• _WORK TO COMPLETE_: In the cisplatin resistance study text below, reproduce word for word the passage that begins at "Methods: Salivary Naa10p" and stops after "by Western blot.".

• _GIVEN TEXT_:
______

Methods: Salivary Naa10p levels in 76 OSCC patients undergoing CDDP-based chemotherapy were detected using enzyme-linked immunosorbent assay. Quantitative real-time polymerase chain reaction and Western blot were used to examine the expression of Naa10p in constructed CDDP-resistant OSCC cell (Cal-27/CDDP) lines and nude mouse model. In addition, the tumor volume and weight of nude mice were analyzed. Lentiviral system was employed to establish and identify OSCC cell lines with stable Naa10p interference or overexpression. MTT assay was used for drug sensitivity analysis. P-gp and Bcl-2 expression levels were tested by Western blot.
Results: Higher salivary Naa10p expression was present in the complete response/partial response group (n=46) compared to the stable disease/progressive disease group (n=30) in OSCC patients receiving chemotherapy treatment. Naa10p expression was down-regulated in Cal-27/CDDP cells and tissues. Naa10p overexpression significantly reduced the expression level of drug-resistant molecules. Naa10p was related to CDDP resistance and enhanced CDDP sensitivity in OSCC according to drug sensitivity analysis and nude mouse model experiments.
Conclusion: Naa10p plays a tumor suppressor gene role and is associated with CDDP resistance in OSCC. It can enhance CDDP sensitivity in OSCC and may be a potential target for OSCC chemotherapy.
Keywords: N-α-acetyltransferase 10 protein, oral squamous cell carcinoma, cisplatin, chemosensitivity
Oral squamous cell carcinoma (OSCC) is an emerging common oral malignant tumor, comprising almost 3% of all new clinical cancer cases.1 Even though current treatment strategy has made significant progress, the overall five-year survival rate for OSCC patients remains unsatisfactory at <50%.2 Routine OSCC treatment includes surgery, radiotherapy, and chemotherapy. Surgery combined with chemotherapy and radiotherapy can improve the overall survival, especially for patients with advanced oral cancer.3 Nevertheless, drug resistance in chemotherapy has largely hampered the efficacy of comprehensive treatment for OSCC.4 Cisplatin (CDDP) is a platinum-based chemotherapy drug with advantages for treatment of multiple cancers. Its clinical utility is frequently restricted by drug resistance and severe side effects.5 However, the mechanism of CDDP resistance is extremely complex and involves the interaction of many transcription factors, tumor suppressor factors, and related signaling pathways.6 Therefore, in-depth knowledge about the molecular mechanism of CDDP resistance in OSCC chemotherapy, screening, and identifying molecular markers related to drug resistance are of great clinical significance for preventing or reversing OSCC drug resistance and improving the therapeutic effect.

______

Recorded data
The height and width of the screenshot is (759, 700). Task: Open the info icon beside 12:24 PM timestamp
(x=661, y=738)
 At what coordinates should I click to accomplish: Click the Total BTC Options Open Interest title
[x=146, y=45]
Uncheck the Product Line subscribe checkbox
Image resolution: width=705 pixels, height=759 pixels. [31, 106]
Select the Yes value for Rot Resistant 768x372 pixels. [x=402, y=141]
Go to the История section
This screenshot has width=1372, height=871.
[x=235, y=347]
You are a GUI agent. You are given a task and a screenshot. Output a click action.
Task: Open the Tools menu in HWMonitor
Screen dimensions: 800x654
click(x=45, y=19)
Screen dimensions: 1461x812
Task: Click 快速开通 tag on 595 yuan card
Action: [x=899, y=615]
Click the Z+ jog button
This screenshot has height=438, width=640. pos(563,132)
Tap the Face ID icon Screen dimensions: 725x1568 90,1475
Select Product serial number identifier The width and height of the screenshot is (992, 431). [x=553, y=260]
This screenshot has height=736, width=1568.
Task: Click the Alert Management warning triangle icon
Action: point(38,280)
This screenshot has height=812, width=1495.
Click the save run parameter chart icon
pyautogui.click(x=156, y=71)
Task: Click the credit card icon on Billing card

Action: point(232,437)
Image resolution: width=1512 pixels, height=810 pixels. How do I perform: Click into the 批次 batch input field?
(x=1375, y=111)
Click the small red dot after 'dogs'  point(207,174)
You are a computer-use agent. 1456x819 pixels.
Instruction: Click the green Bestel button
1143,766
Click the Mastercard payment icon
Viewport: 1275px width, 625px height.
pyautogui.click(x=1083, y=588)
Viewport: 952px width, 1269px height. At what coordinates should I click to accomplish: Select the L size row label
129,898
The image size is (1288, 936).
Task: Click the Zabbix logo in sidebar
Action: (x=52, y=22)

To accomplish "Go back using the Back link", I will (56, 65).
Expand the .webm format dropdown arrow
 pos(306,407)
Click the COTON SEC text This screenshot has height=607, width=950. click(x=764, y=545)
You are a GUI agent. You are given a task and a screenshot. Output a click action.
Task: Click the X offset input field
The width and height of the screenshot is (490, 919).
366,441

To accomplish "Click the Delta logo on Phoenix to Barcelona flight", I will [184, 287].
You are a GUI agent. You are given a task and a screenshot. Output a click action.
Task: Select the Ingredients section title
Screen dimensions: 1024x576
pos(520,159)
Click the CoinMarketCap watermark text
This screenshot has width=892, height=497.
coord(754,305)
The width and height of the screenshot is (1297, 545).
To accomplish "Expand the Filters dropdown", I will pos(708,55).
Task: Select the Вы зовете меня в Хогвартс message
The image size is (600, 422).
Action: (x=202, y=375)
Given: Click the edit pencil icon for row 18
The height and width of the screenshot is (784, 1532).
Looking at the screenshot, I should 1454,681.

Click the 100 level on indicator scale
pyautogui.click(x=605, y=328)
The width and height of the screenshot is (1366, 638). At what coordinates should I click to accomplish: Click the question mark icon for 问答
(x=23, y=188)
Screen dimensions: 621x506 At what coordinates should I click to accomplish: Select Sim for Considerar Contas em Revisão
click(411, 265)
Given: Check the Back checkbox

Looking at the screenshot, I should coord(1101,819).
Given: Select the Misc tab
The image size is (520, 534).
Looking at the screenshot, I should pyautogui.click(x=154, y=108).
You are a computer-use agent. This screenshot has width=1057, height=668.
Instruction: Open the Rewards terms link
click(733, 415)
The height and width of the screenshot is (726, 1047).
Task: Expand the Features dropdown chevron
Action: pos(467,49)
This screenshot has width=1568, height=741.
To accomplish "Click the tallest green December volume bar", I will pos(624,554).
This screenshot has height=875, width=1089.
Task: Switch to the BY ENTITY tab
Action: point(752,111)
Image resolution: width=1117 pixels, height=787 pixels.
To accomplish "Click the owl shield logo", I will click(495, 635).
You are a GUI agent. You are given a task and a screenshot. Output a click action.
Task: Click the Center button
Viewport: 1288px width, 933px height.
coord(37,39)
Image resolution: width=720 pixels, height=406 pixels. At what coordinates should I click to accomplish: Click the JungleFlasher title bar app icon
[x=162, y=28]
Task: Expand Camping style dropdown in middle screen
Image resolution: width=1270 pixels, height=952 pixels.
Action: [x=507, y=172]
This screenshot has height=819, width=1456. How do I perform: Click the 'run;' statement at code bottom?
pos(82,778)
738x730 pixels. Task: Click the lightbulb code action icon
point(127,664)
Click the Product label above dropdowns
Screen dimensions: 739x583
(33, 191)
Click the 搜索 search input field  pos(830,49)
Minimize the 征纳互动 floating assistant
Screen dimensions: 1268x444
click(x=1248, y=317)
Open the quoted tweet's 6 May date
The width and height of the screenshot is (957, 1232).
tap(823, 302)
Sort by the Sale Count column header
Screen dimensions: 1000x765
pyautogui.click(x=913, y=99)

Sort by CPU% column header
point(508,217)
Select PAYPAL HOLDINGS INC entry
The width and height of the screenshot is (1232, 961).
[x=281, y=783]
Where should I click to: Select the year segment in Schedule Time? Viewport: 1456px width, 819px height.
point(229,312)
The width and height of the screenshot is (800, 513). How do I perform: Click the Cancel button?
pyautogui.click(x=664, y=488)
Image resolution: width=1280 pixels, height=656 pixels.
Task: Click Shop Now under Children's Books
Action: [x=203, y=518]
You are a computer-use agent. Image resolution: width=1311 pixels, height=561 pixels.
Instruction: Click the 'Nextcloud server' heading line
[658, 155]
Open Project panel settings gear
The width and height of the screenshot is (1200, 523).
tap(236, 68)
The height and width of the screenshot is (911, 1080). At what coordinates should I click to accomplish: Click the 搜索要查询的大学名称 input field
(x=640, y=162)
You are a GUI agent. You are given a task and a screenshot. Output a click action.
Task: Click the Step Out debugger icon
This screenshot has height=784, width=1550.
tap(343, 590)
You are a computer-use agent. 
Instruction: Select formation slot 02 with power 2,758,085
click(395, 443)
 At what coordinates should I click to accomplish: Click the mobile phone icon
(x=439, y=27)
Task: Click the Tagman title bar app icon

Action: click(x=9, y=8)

______

• _EXERCISE ANSWER_:
Methods: Salivary Naa10p levels in 76 OSCC patients undergoing CDDP-based chemotherapy were detected using enzyme-linked immunosorbent assay. Quantitative real-time polymerase chain reaction and Western blot were used to examine the expression of Naa10p in constructed CDDP-resistant OSCC cell (Cal-27/CDDP) lines and nude mouse model. In addition, the tumor volume and weight of nude mice were analyzed. Lentiviral system was employed to establish and identify OSCC cell lines with stable Naa10p interference or overexpression. MTT assay was used for drug sensitivity analysis. P-gp and Bcl-2 expression levels were tested by Western blot.